Every record shown here must be duplicated without change.
BEGIN TASK INPUT
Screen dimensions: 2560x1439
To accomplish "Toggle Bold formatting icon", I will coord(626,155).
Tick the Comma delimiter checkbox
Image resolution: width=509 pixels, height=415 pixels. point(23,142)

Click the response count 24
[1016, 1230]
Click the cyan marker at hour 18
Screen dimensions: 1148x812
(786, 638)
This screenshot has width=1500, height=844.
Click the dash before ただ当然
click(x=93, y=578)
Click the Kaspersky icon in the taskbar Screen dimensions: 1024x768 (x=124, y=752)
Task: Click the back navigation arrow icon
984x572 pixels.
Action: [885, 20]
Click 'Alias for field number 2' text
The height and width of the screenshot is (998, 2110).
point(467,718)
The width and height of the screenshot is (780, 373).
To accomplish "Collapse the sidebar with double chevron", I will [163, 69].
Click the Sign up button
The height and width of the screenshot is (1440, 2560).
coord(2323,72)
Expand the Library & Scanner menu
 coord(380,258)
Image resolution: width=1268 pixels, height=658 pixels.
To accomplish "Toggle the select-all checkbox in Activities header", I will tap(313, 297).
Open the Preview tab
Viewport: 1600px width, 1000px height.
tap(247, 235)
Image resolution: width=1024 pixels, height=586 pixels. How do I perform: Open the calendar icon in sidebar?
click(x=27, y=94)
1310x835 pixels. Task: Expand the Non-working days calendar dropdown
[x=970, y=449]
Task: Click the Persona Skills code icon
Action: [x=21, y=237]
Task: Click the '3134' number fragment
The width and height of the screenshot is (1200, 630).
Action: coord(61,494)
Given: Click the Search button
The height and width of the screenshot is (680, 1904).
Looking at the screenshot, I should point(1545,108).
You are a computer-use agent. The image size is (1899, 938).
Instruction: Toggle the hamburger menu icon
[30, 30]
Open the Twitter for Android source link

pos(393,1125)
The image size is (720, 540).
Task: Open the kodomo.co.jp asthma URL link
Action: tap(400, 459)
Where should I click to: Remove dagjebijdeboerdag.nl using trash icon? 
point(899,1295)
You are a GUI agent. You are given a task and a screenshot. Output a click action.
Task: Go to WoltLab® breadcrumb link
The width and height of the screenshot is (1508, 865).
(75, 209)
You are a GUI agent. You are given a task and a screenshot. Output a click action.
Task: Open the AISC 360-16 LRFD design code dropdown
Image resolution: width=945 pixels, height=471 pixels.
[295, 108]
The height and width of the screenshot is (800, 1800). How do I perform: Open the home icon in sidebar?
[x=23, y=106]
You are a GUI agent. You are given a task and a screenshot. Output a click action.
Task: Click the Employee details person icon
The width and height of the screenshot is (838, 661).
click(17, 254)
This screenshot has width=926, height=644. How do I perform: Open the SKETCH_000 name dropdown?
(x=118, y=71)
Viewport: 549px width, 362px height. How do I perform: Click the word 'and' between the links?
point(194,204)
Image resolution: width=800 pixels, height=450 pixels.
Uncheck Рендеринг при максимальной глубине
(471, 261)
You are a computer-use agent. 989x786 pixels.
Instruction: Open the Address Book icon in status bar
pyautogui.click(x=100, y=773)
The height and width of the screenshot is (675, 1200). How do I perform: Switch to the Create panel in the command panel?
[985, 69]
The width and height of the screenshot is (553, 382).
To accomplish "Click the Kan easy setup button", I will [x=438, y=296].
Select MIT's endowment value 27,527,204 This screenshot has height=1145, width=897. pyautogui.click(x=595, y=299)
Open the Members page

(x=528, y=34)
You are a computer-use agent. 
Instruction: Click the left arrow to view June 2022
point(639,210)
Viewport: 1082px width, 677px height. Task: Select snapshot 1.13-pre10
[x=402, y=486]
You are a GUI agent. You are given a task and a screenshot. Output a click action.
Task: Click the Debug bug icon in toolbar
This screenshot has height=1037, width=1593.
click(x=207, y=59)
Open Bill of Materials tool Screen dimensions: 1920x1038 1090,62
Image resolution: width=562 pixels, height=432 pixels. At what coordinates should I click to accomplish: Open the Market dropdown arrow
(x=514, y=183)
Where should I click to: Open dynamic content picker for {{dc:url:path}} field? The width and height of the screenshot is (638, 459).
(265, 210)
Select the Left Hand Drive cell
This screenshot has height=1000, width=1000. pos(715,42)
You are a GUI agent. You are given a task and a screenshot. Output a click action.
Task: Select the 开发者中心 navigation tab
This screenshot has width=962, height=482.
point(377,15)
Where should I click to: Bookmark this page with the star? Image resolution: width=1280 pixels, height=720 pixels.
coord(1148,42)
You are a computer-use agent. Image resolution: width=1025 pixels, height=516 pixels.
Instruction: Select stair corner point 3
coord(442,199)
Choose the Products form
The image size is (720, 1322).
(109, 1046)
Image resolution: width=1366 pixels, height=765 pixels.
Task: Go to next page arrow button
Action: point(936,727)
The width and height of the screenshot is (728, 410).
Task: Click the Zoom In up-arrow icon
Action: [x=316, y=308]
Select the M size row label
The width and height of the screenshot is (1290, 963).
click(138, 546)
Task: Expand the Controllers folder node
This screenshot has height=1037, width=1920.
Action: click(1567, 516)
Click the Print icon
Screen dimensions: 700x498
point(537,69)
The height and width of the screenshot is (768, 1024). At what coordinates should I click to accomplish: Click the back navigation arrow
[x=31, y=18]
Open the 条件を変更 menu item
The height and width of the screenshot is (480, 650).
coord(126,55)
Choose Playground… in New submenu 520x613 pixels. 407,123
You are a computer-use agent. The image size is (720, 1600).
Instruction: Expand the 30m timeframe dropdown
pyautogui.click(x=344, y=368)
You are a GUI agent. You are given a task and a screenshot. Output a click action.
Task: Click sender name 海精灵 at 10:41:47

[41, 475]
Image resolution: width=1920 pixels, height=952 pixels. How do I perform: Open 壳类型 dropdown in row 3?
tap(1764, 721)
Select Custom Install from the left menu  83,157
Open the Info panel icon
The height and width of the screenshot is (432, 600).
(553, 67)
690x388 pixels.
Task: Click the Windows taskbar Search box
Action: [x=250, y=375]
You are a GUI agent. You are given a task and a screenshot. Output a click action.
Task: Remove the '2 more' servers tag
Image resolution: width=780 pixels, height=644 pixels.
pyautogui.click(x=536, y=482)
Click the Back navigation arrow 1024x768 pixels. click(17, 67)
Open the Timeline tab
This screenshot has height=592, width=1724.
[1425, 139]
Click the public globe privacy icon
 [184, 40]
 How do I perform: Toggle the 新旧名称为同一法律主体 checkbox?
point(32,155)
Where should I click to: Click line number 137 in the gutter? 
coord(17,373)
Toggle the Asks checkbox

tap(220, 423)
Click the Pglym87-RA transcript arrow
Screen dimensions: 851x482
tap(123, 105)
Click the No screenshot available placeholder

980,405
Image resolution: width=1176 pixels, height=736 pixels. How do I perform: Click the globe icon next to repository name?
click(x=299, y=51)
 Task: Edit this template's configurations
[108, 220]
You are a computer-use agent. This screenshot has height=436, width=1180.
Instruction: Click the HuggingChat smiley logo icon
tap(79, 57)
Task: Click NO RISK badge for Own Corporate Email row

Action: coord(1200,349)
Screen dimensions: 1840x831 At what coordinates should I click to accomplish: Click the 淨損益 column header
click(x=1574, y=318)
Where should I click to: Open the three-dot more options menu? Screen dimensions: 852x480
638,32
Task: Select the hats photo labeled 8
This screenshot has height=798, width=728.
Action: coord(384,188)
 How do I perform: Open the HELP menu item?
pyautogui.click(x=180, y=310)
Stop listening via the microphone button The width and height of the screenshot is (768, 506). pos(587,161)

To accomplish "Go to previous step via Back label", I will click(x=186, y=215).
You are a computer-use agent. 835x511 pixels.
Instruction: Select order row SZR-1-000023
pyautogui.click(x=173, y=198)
END TASK INPUT
▶ _WRITTEN RESPONSE_
Screen dimensions: 2560x1439
To accomplish "Toggle Bold formatting icon", I will coord(626,155).
Tick the Comma delimiter checkbox
Image resolution: width=509 pixels, height=415 pixels. point(23,142)

Click the response count 24
[1016, 1230]
Click the cyan marker at hour 18
Screen dimensions: 1148x812
(786, 638)
This screenshot has width=1500, height=844.
Click the dash before ただ当然
click(x=93, y=578)
Click the Kaspersky icon in the taskbar Screen dimensions: 1024x768 (x=124, y=752)
Task: Click the back navigation arrow icon
984x572 pixels.
Action: [885, 20]
Click 'Alias for field number 2' text
The height and width of the screenshot is (998, 2110).
point(467,718)
The width and height of the screenshot is (780, 373).
To accomplish "Collapse the sidebar with double chevron", I will [163, 69].
Click the Sign up button
The height and width of the screenshot is (1440, 2560).
coord(2323,72)
Expand the Library & Scanner menu
 coord(380,258)
Image resolution: width=1268 pixels, height=658 pixels.
To accomplish "Toggle the select-all checkbox in Activities header", I will tap(313, 297).
Open the Preview tab
Viewport: 1600px width, 1000px height.
tap(247, 235)
Image resolution: width=1024 pixels, height=586 pixels. How do I perform: Open the calendar icon in sidebar?
click(x=27, y=94)
1310x835 pixels. Task: Expand the Non-working days calendar dropdown
[x=970, y=449]
Task: Click the Persona Skills code icon
Action: [x=21, y=237]
Task: Click the '3134' number fragment
The width and height of the screenshot is (1200, 630).
Action: coord(61,494)
Given: Click the Search button
The height and width of the screenshot is (680, 1904).
Looking at the screenshot, I should point(1545,108).
You are a computer-use agent. The image size is (1899, 938).
Instruction: Toggle the hamburger menu icon
[30, 30]
Open the Twitter for Android source link

pos(393,1125)
The image size is (720, 540).
Task: Open the kodomo.co.jp asthma URL link
Action: tap(400, 459)
Where should I click to: Remove dagjebijdeboerdag.nl using trash icon? 
point(899,1295)
You are a GUI agent. You are given a task and a screenshot. Output a click action.
Task: Go to WoltLab® breadcrumb link
The width and height of the screenshot is (1508, 865).
(75, 209)
You are a GUI agent. You are given a task and a screenshot. Output a click action.
Task: Open the AISC 360-16 LRFD design code dropdown
Image resolution: width=945 pixels, height=471 pixels.
[295, 108]
The height and width of the screenshot is (800, 1800). How do I perform: Open the home icon in sidebar?
[x=23, y=106]
You are a GUI agent. You are given a task and a screenshot. Output a click action.
Task: Click the Employee details person icon
The width and height of the screenshot is (838, 661).
click(17, 254)
This screenshot has width=926, height=644. How do I perform: Open the SKETCH_000 name dropdown?
(x=118, y=71)
Viewport: 549px width, 362px height. How do I perform: Click the word 'and' between the links?
point(194,204)
Image resolution: width=800 pixels, height=450 pixels.
Uncheck Рендеринг при максимальной глубине
(471, 261)
You are a computer-use agent. 989x786 pixels.
Instruction: Open the Address Book icon in status bar
pyautogui.click(x=100, y=773)
The height and width of the screenshot is (675, 1200). How do I perform: Switch to the Create panel in the command panel?
[985, 69]
The width and height of the screenshot is (553, 382).
To accomplish "Click the Kan easy setup button", I will [x=438, y=296].
Select MIT's endowment value 27,527,204 This screenshot has height=1145, width=897. pyautogui.click(x=595, y=299)
Open the Members page

(x=528, y=34)
You are a computer-use agent. 
Instruction: Click the left arrow to view June 2022
point(639,210)
Viewport: 1082px width, 677px height. Task: Select snapshot 1.13-pre10
[x=402, y=486]
You are a GUI agent. You are given a task and a screenshot. Output a click action.
Task: Click the Debug bug icon in toolbar
This screenshot has height=1037, width=1593.
click(x=207, y=59)
Open Bill of Materials tool Screen dimensions: 1920x1038 1090,62
Image resolution: width=562 pixels, height=432 pixels. At what coordinates should I click to accomplish: Open the Market dropdown arrow
(x=514, y=183)
Where should I click to: Open dynamic content picker for {{dc:url:path}} field? The width and height of the screenshot is (638, 459).
(265, 210)
Select the Left Hand Drive cell
This screenshot has height=1000, width=1000. pos(715,42)
You are a GUI agent. You are given a task and a screenshot. Output a click action.
Task: Select the 开发者中心 navigation tab
This screenshot has width=962, height=482.
point(377,15)
Where should I click to: Bookmark this page with the star? Image resolution: width=1280 pixels, height=720 pixels.
coord(1148,42)
You are a computer-use agent. Image resolution: width=1025 pixels, height=516 pixels.
Instruction: Select stair corner point 3
coord(442,199)
Choose the Products form
The image size is (720, 1322).
(109, 1046)
Image resolution: width=1366 pixels, height=765 pixels.
Task: Go to next page arrow button
Action: point(936,727)
The width and height of the screenshot is (728, 410).
Task: Click the Zoom In up-arrow icon
Action: [x=316, y=308]
Select the M size row label
The width and height of the screenshot is (1290, 963).
click(138, 546)
Task: Expand the Controllers folder node
This screenshot has height=1037, width=1920.
Action: click(1567, 516)
Click the Print icon
Screen dimensions: 700x498
point(537,69)
The height and width of the screenshot is (768, 1024). At what coordinates should I click to accomplish: Click the back navigation arrow
[x=31, y=18]
Open the 条件を変更 menu item
The height and width of the screenshot is (480, 650).
coord(126,55)
Choose Playground… in New submenu 520x613 pixels. 407,123
You are a computer-use agent. The image size is (720, 1600).
Instruction: Expand the 30m timeframe dropdown
pyautogui.click(x=344, y=368)
You are a GUI agent. You are given a task and a screenshot. Output a click action.
Task: Click sender name 海精灵 at 10:41:47

[41, 475]
Image resolution: width=1920 pixels, height=952 pixels. How do I perform: Open 壳类型 dropdown in row 3?
tap(1764, 721)
Select Custom Install from the left menu  83,157
Open the Info panel icon
The height and width of the screenshot is (432, 600).
(553, 67)
690x388 pixels.
Task: Click the Windows taskbar Search box
Action: [x=250, y=375]
You are a GUI agent. You are given a task and a screenshot. Output a click action.
Task: Remove the '2 more' servers tag
Image resolution: width=780 pixels, height=644 pixels.
pyautogui.click(x=536, y=482)
Click the Back navigation arrow 1024x768 pixels. click(17, 67)
Open the Timeline tab
This screenshot has height=592, width=1724.
[1425, 139]
Click the public globe privacy icon
 [184, 40]
 How do I perform: Toggle the 新旧名称为同一法律主体 checkbox?
point(32,155)
Where should I click to: Click line number 137 in the gutter? 
coord(17,373)
Toggle the Asks checkbox

tap(220, 423)
Click the Pglym87-RA transcript arrow
Screen dimensions: 851x482
tap(123, 105)
Click the No screenshot available placeholder

980,405
Image resolution: width=1176 pixels, height=736 pixels. How do I perform: Click the globe icon next to repository name?
click(x=299, y=51)
 Task: Edit this template's configurations
[108, 220]
You are a computer-use agent. This screenshot has height=436, width=1180.
Instruction: Click the HuggingChat smiley logo icon
tap(79, 57)
Task: Click NO RISK badge for Own Corporate Email row

Action: coord(1200,349)
Screen dimensions: 1840x831 At what coordinates should I click to accomplish: Click the 淨損益 column header
click(x=1574, y=318)
Where should I click to: Open the three-dot more options menu? Screen dimensions: 852x480
638,32
Task: Select the hats photo labeled 8
This screenshot has height=798, width=728.
Action: coord(384,188)
 How do I perform: Open the HELP menu item?
pyautogui.click(x=180, y=310)
Stop listening via the microphone button The width and height of the screenshot is (768, 506). pos(587,161)

To accomplish "Go to previous step via Back label", I will click(x=186, y=215).
You are a computer-use agent. 835x511 pixels.
Instruction: Select order row SZR-1-000023
pyautogui.click(x=173, y=198)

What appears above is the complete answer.